═════ INPUT ═════

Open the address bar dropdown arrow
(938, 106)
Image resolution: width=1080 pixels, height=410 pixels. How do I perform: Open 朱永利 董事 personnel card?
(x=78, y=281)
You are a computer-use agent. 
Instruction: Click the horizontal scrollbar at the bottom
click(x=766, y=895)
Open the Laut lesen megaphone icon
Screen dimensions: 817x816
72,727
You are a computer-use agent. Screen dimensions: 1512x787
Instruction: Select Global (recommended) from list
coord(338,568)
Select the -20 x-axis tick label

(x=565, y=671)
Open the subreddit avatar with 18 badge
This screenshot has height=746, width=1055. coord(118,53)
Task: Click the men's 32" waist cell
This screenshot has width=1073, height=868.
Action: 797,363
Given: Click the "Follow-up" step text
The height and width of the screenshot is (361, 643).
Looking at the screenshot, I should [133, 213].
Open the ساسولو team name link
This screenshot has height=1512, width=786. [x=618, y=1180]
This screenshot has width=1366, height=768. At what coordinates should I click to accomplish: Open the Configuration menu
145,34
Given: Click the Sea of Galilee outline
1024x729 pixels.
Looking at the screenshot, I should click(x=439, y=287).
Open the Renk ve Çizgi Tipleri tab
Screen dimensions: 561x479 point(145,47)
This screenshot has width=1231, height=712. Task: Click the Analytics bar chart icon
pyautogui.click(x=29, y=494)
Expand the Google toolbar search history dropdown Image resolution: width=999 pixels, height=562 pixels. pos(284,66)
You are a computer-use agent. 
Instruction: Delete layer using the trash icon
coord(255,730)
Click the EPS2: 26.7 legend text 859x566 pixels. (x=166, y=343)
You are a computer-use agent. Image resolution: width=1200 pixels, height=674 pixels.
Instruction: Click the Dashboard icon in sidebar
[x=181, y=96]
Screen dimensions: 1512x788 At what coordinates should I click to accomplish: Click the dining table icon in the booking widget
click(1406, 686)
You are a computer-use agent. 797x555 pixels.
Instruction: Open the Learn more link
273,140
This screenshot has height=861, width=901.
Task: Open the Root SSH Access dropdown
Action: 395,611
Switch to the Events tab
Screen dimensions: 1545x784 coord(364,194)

═════

PROBLEM DETAILS:
Retype only the lines running from the line with "Instruction: Open the Learn more link" to the end of the listing, including both of those lines.

EXERCISE RESPONSE:
Instruction: Open the Learn more link
273,140
This screenshot has height=861, width=901.
Task: Open the Root SSH Access dropdown
Action: 395,611
Switch to the Events tab
Screen dimensions: 1545x784 coord(364,194)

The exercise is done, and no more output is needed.